How technology inspires new vocabulary
Technology is constantly moving forward and speeding off into the future while many other parts of life seem to be left behind. Yet our vernacular (no matter what language you speak) has learnt how to keep up with this evolving technology and all of the developments that come along with it. There appears to be an organic process that creates new words to describe new things that were not there before. Let’s take a look at some of the latest words that have joined our technological vocabulary.
The word “phablet” is an amalgamation of the words “phone” and “tablet”. This is the latest trend in mobile devices and the best examples can be seen in the new releases of the Samsung Galaxy Note II and the Huawei Ascend Mate. These phablets are big enough to touch on tablet territory but small enough to barely fit in your hand much like a modern smartphone. Many companies are jumping on the phablet bandwagon because of the need for bigger screens but the convenience of a phone. Bigger screens mean better and easier navigation, especially with the latest multimedia being released and the rise of ebooks.
Most of us are already using second screens even if we may not be aware of what it is called. Take the Oscars for example. The Oscars are broadcast live on television millions of Americans. But with second screen mentality on the rise, the Oscars have evolved beyond merely the television to include live tweets from the ceremony as well as streaming the event online for those outside of the United States. This buzzword is also sometimes referred to as the “companion device” or “companion apps”. These companion apps or devices allow you to interact with content while watching it on television at the same time.
A buzzword that sounds more complicated than it really is. It is best explained as the action of designing one object to look like or resemble another material or technique. Think about the shutter sound many mobile devices have in their camera apps. These are made to resemble the sound that real cameras make when taking a photograph. Or look at the many note-taking apps available now. Many of them help you create notes that look like physical notepads complete with torn edges, lined paper, leather borders and rings.
Online shopping is becoming more and more popular with the rise of features and site that are easy-to-use for any person, no matter how challenging they find technology in general. Showrooming is the action of going into a real-life brick and mortar retail store to look for a product without buying it and then going home to look for lower prices or better deals in online stores.

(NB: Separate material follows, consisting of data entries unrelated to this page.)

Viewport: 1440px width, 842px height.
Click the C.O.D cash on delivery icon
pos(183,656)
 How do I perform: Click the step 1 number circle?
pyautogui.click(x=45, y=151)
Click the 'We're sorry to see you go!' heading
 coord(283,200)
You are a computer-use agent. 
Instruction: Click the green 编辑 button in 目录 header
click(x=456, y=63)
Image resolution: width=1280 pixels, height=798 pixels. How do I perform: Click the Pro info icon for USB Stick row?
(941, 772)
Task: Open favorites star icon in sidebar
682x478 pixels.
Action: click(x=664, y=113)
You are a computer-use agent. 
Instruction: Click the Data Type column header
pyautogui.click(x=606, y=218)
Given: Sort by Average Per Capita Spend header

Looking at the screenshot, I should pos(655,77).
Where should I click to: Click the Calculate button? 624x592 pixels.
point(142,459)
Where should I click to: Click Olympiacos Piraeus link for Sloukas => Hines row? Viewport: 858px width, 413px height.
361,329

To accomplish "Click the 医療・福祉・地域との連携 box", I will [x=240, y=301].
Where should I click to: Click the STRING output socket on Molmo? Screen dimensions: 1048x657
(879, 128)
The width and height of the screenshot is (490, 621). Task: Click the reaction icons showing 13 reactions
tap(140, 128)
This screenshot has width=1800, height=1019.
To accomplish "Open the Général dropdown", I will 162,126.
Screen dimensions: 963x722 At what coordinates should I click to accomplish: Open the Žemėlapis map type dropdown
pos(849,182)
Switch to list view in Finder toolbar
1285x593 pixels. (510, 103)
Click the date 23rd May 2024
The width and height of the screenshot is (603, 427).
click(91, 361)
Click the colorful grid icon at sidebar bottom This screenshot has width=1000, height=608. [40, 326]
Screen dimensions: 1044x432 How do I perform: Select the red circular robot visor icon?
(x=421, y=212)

The sharing economy or collaborative consumption
Even with all of the progressions we are witnessing in today’s age, there are some things from days gone by that always manage to find a way back into our everyday consciousness. Trading seems to be one of those things that is worming its way back in. In the olden days, people had no currency with which to acquire what they needed. So, the best way to get a sack of grain was to trade your neighbour for it with some milk from the cow in your backyard.
The share economy is the existence of places where people trade each other things they have for things they want or need from the other person. Many sites have popped up with AirBNB being the poster child of this. AirBNB provides a service for users from around the world to advertise their non-hotel accommodation (meaning their house or granny flat) to travellers to use. Other sites who think sharing is caring is SnapGoods (http://www.snapgoods.com), Whipcar (http://www.whipcar.com), Love Home Swap (http://www.loveswaphome.com) and lots more. There is even a site that lets people share in real-life experiences like board games tournaments, a class in how to make macaroons or bracelets and learning how to slackline.
It looks like just another abbreviation from the dreaded textspeak or SMS language. But don’t let it fool you. In fact it stands for Social-Local-Mobile. Basically it refers to the convergence of social and local media (or location) as well as mobile. Many types of media nowadays makes use of GPS and location services to pinpoint where a particular user is from and then customizes search results and the like to suit the user’s particular situation. You might have experienced this when you search a particular word and Google returns results that relate specifically to your area without you even specifying it in your search.
Each of the different platforms have qualities that complement each other. Social media has, in the last few years, developed ways in which their users can stay connected while in other areas of the Internet. An example of this is Facebook’s Open Graph where users carry their social identity with them across the Internet and log in at different locations. With the mobile platform, the app stores opened by various companies have launched a time where users are online and connected almost all of the time. Smartphone users take their everyday activities online and on-the-go, giving businesses the opportunity to personalize offers based on location, behaviours, activities and device usage.